„Willst Du mit mir gehen? 
[ ] Ja
[ ] Nein
[ ] Vielleicht“

Sie kennen das: manchmal weiß man einfach schon vorher, dass die Antwort nicht so ausfällt, wie man es gerne hätte. Warum der Geschäftsführer eines Unternehmens trotzdem fragen muss, hat jetzt der Bundesfinanzhof (BFH) erklärt und damit die Haftung des Geschäftsführers ausgedehnt (Urteil vom 22.10.2019, VII R 30/18).

Das ist dogmatisch richtig, aber weltfremd.

In dem Urteil hatte der Geschäftsführer einer GmbH beim Finanzamt zwar die elektronische Lohnsteueranmeldung abgegeben aber nach Stellung des Insolvenzantrags die Lohnsteuer nicht bezahlt. Unmittelbar nach Antragstellung hatte ihm nämlich ein Mitarbeiter des späteren vorläufigen Insolvenzverwalters mitgeteilt, dass er keine Verfügungen über das Vermögen der GmbH vornehmen soll. Auch der vorläufige Insolvenzverwalter zahlte die Steuern nicht.

Das Finanzamt hat den Geschäftsführer wegen der nicht gezahlten Steuern persönlich in Haftung genommen. Zu recht, wie der BFH meint.

Die Nichtabführung einzubehaltender und anzumeldender Lohnsteuer bei deren Fälligkeit, stellt regelmäßig eine zumindest grob fahrlässige Verletzung der Geschäftsführerpflichten dar.

Durch den Antrag auf Eröffnung des Insolvenzverfahrens war der Geschäftsführer nicht gehindert, die Lohnsteuer abzuführen; das stimmt.

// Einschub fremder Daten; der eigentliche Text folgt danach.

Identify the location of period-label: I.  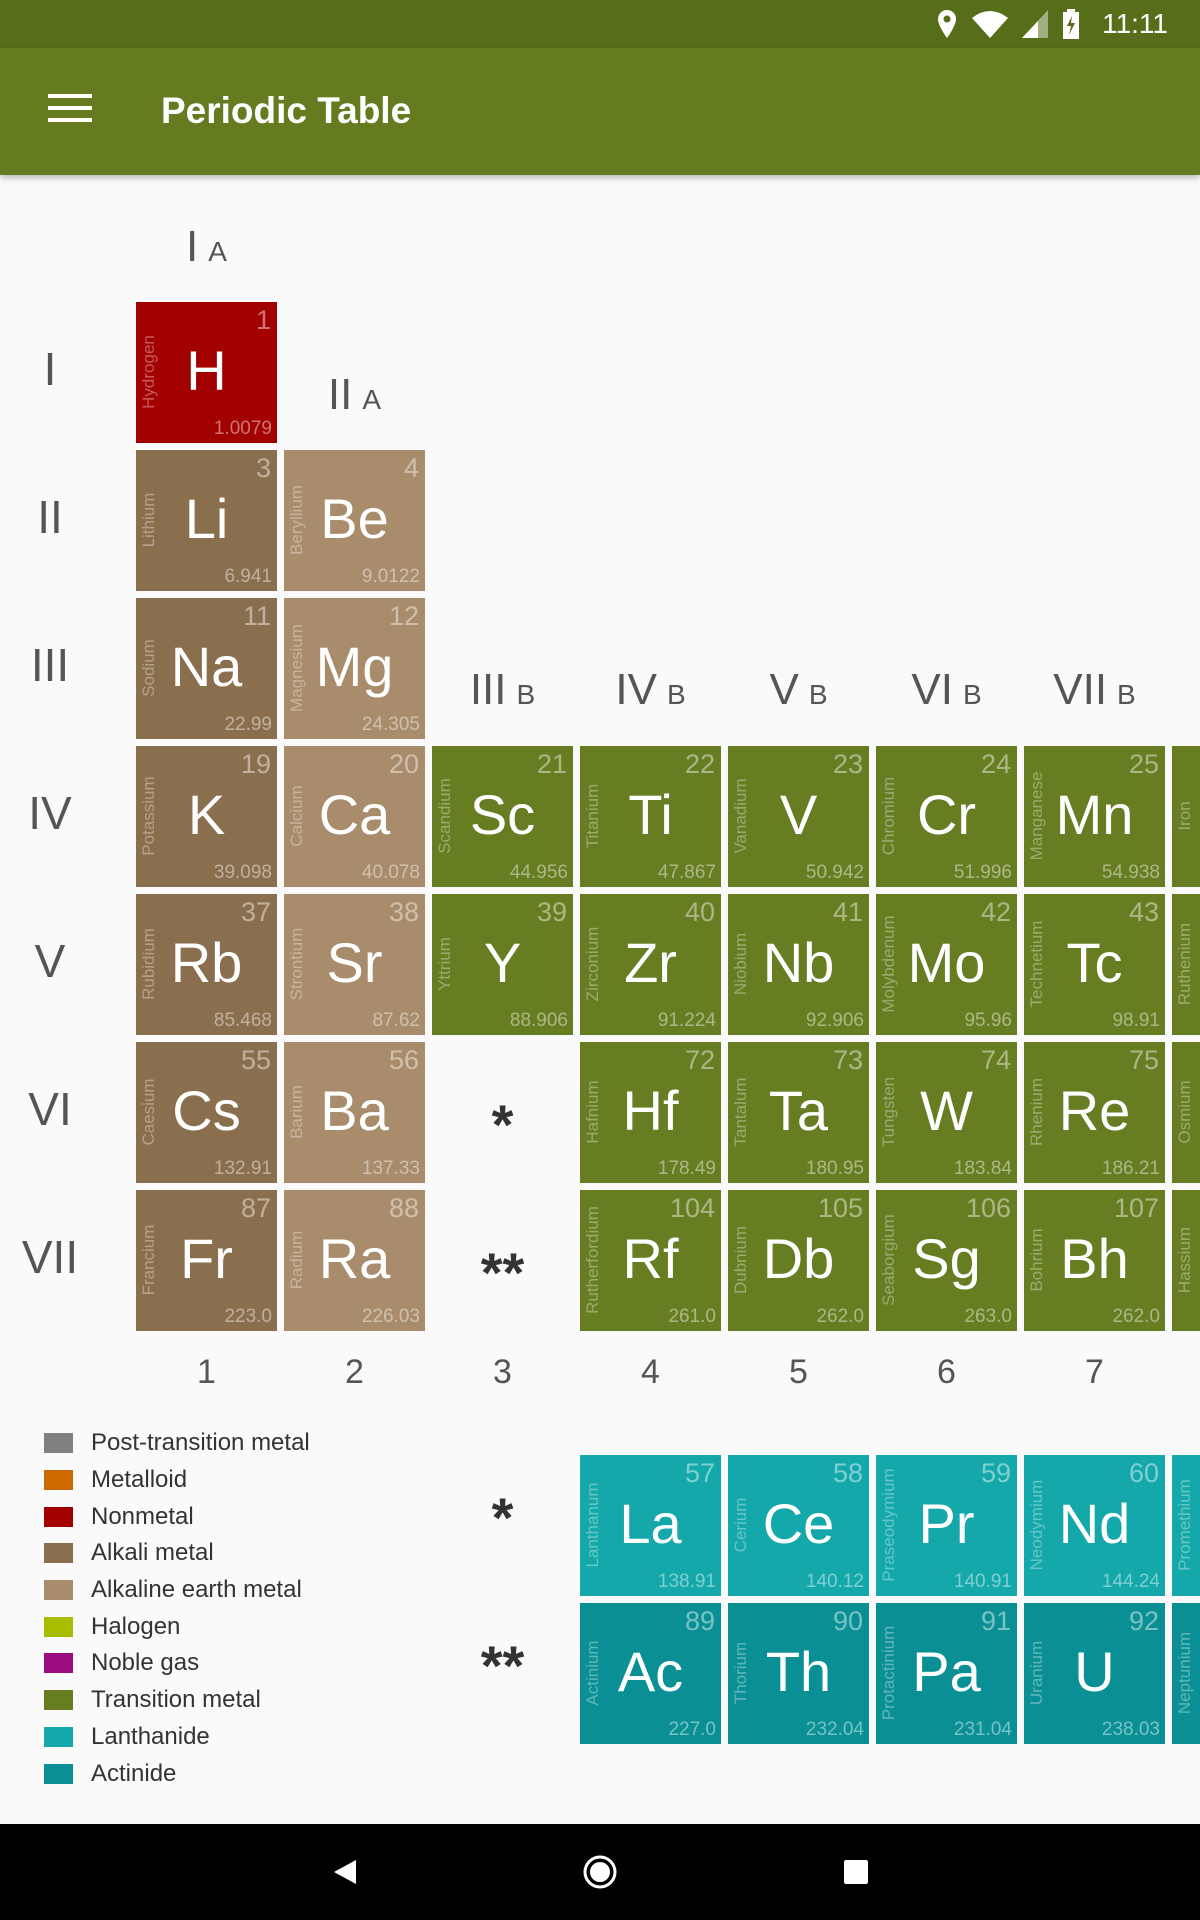
(50, 369).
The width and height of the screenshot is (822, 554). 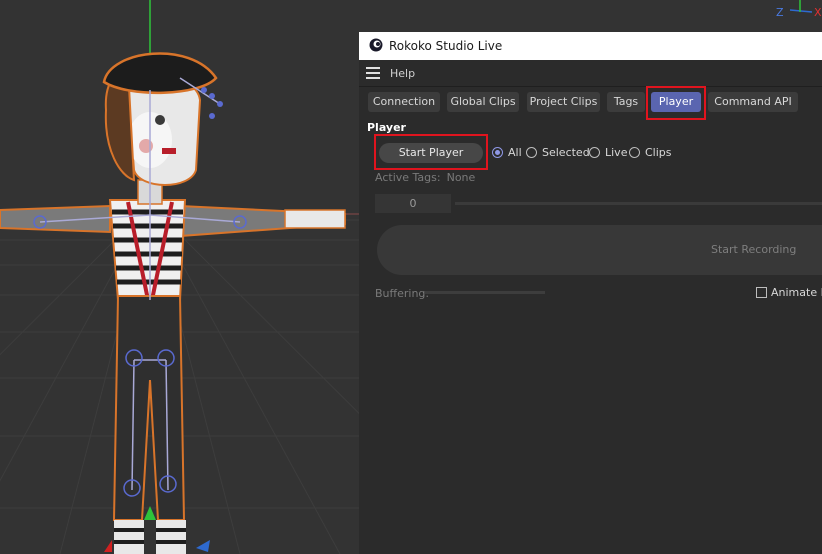 What do you see at coordinates (515, 152) in the screenshot?
I see `radio-all-label: All` at bounding box center [515, 152].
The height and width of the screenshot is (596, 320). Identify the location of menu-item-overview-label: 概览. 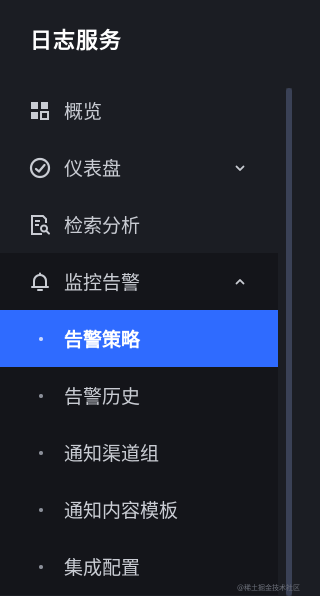
(84, 112).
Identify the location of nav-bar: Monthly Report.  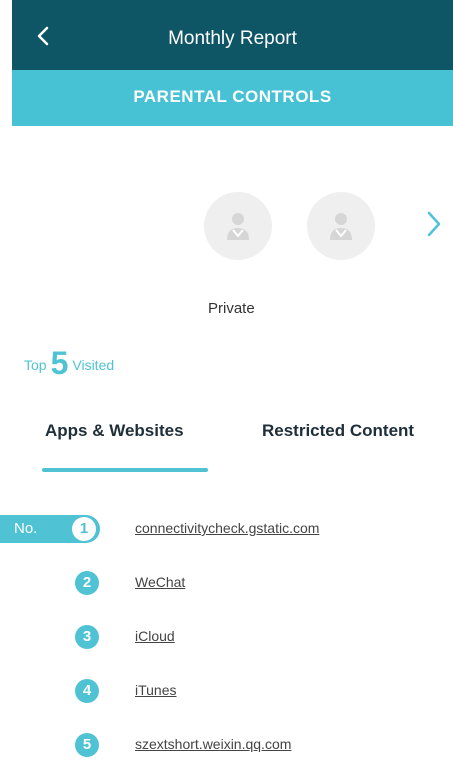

Das Gericht meint aber, auch während der vorläufigen Verwaltung, sei der Geschäftsführer verpflichtet geblieben. Theoretisch ist das richtig, weil der Geschäftsführer auch im vorläufigen Verfahren regelmäßig Vertreter der Gesellschaft bleibt. Allerdings braucht er für sämtliche Handlungen die Zustimmung des (schwachen) vorläufigen Insolvenz­ver­walters.

In der Praxis hat der Geschäftsführer auch schon in der vorläufigen Verwaltung so gut wie nichts mehr zu sagen und der vorläufige Verwalter und sein Team übernehmen das Ruder. Trotzdem meint der BFH, der Geschäftsführer könnte sich nicht allein mit der Behauptung entlasten, er habe angenommen, der vorläufige Insolvenzverwalter werde seine Zustimmung zur Überweisung der Steuern verweigern.

Er hätte vielmehr beim vorläufigen Insolvenzverwalter nachfragen müssen, ob der Betrag gezahlt werden kann und müsse dies auch beweisen. Nur bei konkreten und eindeutigen objektiven Anhaltspunkten für die Sinnlosigkeit dieser Anfrage könne darauf verzichtet werden.

Mit diesem Urteil geht eine (weitere) Verschärfung der Pflichten des Geschäftsführers einher. Bisher ging die Praxis allgemein davon aus, dass eine Aufforderung an den vorläufigen Insolvenzverwalter nicht nötig ist. Nun muss der Geschäftsführer nachfragen, obwohl die Antwort auf die Frage von vornherein feststeht.